For one of our platform deliverables, we are preparing a private cluster that will do transient distributed transcoding, which will break video files into one-second segments of raw video (no audio). Each segment will have:
- a lockfile (so that nodes don’t take work from other nodes)
- a progressfile (like a distributed FIFO)
- daughter segments in a variety of formats, qualities and dimensions
- visual checksums (as predecessors to an array of hamming-distances)
- thumbnail image
This process will be managed with IPLD DAGCBOR using js-ipfs and RabbitMQ and interfaced to with the Quasar framework (and OrbitDB) as well as a custom CLI for troubleshooting.
There will be one “primary” cluster node that the clients all bootstrap off of, and which manages the transcoding job (including the fragmentation of the ingested file, metadata management, audio processing and the recombination of the fragments at “job’s end”).

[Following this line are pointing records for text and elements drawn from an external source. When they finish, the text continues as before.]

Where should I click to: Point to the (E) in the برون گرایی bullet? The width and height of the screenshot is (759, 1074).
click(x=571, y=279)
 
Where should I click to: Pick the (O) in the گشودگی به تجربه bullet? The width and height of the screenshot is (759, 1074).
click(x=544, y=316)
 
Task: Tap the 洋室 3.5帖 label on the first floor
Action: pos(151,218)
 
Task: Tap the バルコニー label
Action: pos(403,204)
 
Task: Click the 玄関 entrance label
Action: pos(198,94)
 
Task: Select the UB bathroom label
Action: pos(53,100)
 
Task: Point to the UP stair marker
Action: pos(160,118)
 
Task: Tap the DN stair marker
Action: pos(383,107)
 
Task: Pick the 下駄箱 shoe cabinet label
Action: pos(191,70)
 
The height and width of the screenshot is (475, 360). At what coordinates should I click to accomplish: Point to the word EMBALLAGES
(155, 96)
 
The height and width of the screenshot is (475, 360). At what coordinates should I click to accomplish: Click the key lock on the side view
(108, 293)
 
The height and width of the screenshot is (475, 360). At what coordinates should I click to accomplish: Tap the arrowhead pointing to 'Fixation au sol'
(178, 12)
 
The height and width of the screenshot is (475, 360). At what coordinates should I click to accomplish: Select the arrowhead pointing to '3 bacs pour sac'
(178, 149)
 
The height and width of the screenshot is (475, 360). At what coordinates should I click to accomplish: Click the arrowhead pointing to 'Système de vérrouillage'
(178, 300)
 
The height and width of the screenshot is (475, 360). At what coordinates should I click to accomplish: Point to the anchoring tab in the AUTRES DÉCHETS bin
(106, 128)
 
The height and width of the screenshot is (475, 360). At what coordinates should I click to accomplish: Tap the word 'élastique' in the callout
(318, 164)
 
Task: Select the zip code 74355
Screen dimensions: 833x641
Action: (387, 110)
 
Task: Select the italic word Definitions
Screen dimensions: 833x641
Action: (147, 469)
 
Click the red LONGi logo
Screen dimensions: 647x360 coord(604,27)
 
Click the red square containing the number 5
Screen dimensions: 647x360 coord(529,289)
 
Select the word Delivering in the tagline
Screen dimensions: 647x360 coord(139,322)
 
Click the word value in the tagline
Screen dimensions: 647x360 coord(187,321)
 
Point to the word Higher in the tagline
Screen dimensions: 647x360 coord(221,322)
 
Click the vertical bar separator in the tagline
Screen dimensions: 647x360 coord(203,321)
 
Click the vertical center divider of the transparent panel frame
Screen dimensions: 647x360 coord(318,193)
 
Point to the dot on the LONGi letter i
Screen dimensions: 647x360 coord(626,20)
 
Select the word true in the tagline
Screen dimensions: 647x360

This cluster node will manage one render job at a time (from the top of the QUEUE), also using its own available resources (if any) to assist in the transcoding. The entire pinset will be created after a successful rsync to a ramdrive from physical storage (to help saturate the uplink / conserve drive lifetime).
We will be using ngrok to punch through NATs to assist in appliance discovery / registration and as C&C to manage the transcoders, each of which is one of:
- CoreOS with ipfs-cluster, ffmpeg, sox
- custom electron client (made with quasar.js)
- high-mem high-proc handmade and managed server instance at a datacenter
Depending on the results here, we may graduate to a combination of openfaas/faas and ngrok.
Afterwards, we will be serving these video files via QUIC using IPFS as filestore. There is a chance that we will be using HDF5 as a final resting place for all of the fragments - and in that case we will probably try to add HDF5 to multiformats. This depends on the results, however. At any rate the multiformat stubs for video files need to be extended, I believe…
Anyone have some gotchas that I should be careful of with this approach? Are there any repos anywhere that might have useful patterns for this work? I am keeping a list of interesting approaches - you can see them below. Many of them, however, are just inspiration…
Because this project is open source, I am disclosing it here. Until we get to anything like a release, however, we will be keeping the development on a private gitlab server. If you are interested in helping out in any capacity, please feel free to PM me.
I will keep this post updated as we progress.